YETKİ SORUNUNUN ÇÖZÜLMESİ GEREKİYOR
Kongreye giderken, sendikanın uzun zamandır baraja takılı kalması sendika içinde büyük bir krize neden olurken, yeni örgütlenen yerlerin yetkilerini bakanlıktan alamama, toplu sözleşmesi yenilecek fabrikaların toplu sözleşme masasında yetki sorununu öne sürüp müzakerelere yanaşmaması fabrikalarda ve sendikanın tabanında büyük rahatsızlıklara yol açtığı biliniyor. Konuşan delegelerin çoğu bu konu üzerinden konuşmalarını sürdürerek, sendikanın en yakıcı sorunu olan yetki meselesinin bir an önce çözülmesini yeni yönetimden istediler.
Kürsüye çıkan ya da aralarda kulis yapan birçok delege Kazlıçeşme ruhunu tekrar kazanmanın yolunu bulmamız gerektiğini söylüyor. Sendika içinde tam olarak gün yüzüne çıkmasa bile dericiler tekstilciler ayrımı olduğu bir gerçek. Mücadele dolu geçmişi olan dericiler ile sendikaya yeni katılan ve örgütlenme hevesi olan tekstilcileri bir potada eritip yeni mücadele olanaklarının nasıl ortaya çıkacağı sorusu tam yanıtlanmış değil. Yeni yönetimin en büyük işlerinden biri de bu olmalı. Sendikanın yeni örgütlendiği büyük fabrikalar olan ETF ve Akar Tekstil’den gelen delegeler mücadeleye aday olduklarını açık açık dillendiriyor.

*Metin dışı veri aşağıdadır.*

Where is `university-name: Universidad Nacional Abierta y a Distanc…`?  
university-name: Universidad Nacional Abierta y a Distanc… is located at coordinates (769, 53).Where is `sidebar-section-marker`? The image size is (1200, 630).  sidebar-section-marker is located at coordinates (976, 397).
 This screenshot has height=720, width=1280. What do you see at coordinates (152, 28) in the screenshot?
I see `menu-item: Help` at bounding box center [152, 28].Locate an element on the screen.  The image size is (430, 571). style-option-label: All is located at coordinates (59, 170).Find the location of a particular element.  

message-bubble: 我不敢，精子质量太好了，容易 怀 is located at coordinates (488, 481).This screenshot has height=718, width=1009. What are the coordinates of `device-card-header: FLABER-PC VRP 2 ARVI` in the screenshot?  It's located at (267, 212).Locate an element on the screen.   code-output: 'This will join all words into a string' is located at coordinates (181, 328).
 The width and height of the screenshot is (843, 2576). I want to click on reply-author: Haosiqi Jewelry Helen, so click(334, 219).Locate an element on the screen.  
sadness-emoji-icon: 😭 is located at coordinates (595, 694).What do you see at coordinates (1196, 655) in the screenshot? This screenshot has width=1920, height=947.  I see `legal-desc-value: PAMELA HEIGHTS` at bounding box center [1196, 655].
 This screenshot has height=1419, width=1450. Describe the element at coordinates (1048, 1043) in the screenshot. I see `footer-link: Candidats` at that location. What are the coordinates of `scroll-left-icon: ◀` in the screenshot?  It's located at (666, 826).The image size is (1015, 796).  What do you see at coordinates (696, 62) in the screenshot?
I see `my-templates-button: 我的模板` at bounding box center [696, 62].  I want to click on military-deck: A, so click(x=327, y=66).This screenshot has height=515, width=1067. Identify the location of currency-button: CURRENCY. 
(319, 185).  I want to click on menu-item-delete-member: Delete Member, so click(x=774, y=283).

Uzun yıllar genel başkanlık yapmış olan Musa Servi’ye bir nevi veda kongresi olan kongrede, Musa Başkana gerekli vefa ve değer gösterildi. Kongrede deyim yerindeyse tek mutsuz olan kesim DERİTEKS Tuzla Şube seçiminde kaybeden taraftı. Aralarda yapılan konuşmalarda yıllarca mücadele ettiklerini, fakat bu kongrede delegelikte kendilerine yer verilmediğini, kendilerinin de kürsüden söz alıp sorunların çözümüne katkı sunmak istediklerini sıkça dile getirdiler. Şimdi gözler yeni Başkan Makum Alagöz’de. Yetki sorununa kesin çözüm için somut planlarının olduğunu aktaran Alagöz, konuşmasında öne çıkardığı genç işçi, kadın ve örgütlenme projeleri ile delegelerde olumlu bir hava yaratmış durumda. Ateşten bir gömlek giyen Alagöz’ün atacağı her adım gerek sendikal kamuoyunda gerekse tabanda bir yankı bulacağa benziyor. Sendikanın bu kadar sorunla mücadele etmesine rağmen genel hava mücadeleye devam olduğu aşikardır.